START Recorded data

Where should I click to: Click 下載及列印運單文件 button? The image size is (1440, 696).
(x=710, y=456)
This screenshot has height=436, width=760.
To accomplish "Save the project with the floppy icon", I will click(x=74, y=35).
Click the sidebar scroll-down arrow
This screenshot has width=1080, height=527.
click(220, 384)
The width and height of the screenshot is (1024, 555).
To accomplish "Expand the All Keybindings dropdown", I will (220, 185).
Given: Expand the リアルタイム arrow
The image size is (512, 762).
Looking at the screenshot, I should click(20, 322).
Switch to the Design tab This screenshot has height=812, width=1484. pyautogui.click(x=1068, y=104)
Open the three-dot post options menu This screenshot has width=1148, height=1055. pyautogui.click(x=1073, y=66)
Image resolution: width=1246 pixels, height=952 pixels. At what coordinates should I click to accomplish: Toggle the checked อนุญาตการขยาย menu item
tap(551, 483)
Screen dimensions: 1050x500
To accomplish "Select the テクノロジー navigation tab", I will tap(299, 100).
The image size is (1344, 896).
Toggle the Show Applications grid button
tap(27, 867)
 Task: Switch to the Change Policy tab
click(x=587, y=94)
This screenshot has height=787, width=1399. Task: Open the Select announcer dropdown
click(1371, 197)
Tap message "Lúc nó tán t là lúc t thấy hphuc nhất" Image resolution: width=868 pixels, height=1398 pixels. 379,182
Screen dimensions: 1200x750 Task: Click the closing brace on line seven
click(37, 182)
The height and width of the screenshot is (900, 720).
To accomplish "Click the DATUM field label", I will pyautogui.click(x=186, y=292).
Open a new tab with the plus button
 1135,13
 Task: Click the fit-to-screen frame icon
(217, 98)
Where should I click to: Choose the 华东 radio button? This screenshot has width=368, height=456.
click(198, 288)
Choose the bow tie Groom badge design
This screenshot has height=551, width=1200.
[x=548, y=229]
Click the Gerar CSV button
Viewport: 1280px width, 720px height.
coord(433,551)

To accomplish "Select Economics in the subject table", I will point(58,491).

END Recorded data

Work to complete: Each line of the listing should be copied exactly, with none left out.

Answer for the task:
Where should I click to: Click 下載及列印運單文件 button? The image size is (1440, 696).
(x=710, y=456)
This screenshot has height=436, width=760.
To accomplish "Save the project with the floppy icon", I will click(x=74, y=35).
Click the sidebar scroll-down arrow
This screenshot has width=1080, height=527.
click(220, 384)
The width and height of the screenshot is (1024, 555).
To accomplish "Expand the All Keybindings dropdown", I will (220, 185).
Given: Expand the リアルタイム arrow
The image size is (512, 762).
Looking at the screenshot, I should click(20, 322).
Switch to the Design tab This screenshot has height=812, width=1484. pyautogui.click(x=1068, y=104)
Open the three-dot post options menu This screenshot has width=1148, height=1055. pyautogui.click(x=1073, y=66)
Image resolution: width=1246 pixels, height=952 pixels. At what coordinates should I click to accomplish: Toggle the checked อนุญาตการขยาย menu item
tap(551, 483)
Screen dimensions: 1050x500
To accomplish "Select the テクノロジー navigation tab", I will tap(299, 100).
The image size is (1344, 896).
Toggle the Show Applications grid button
tap(27, 867)
 Task: Switch to the Change Policy tab
click(x=587, y=94)
This screenshot has height=787, width=1399. Task: Open the Select announcer dropdown
click(1371, 197)
Tap message "Lúc nó tán t là lúc t thấy hphuc nhất" Image resolution: width=868 pixels, height=1398 pixels. 379,182
Screen dimensions: 1200x750 Task: Click the closing brace on line seven
click(37, 182)
The height and width of the screenshot is (900, 720).
To accomplish "Click the DATUM field label", I will pyautogui.click(x=186, y=292).
Open a new tab with the plus button
 1135,13
 Task: Click the fit-to-screen frame icon
(217, 98)
Where should I click to: Choose the 华东 radio button? This screenshot has width=368, height=456.
click(198, 288)
Choose the bow tie Groom badge design
This screenshot has height=551, width=1200.
[x=548, y=229]
Click the Gerar CSV button
Viewport: 1280px width, 720px height.
coord(433,551)

To accomplish "Select Economics in the subject table", I will point(58,491).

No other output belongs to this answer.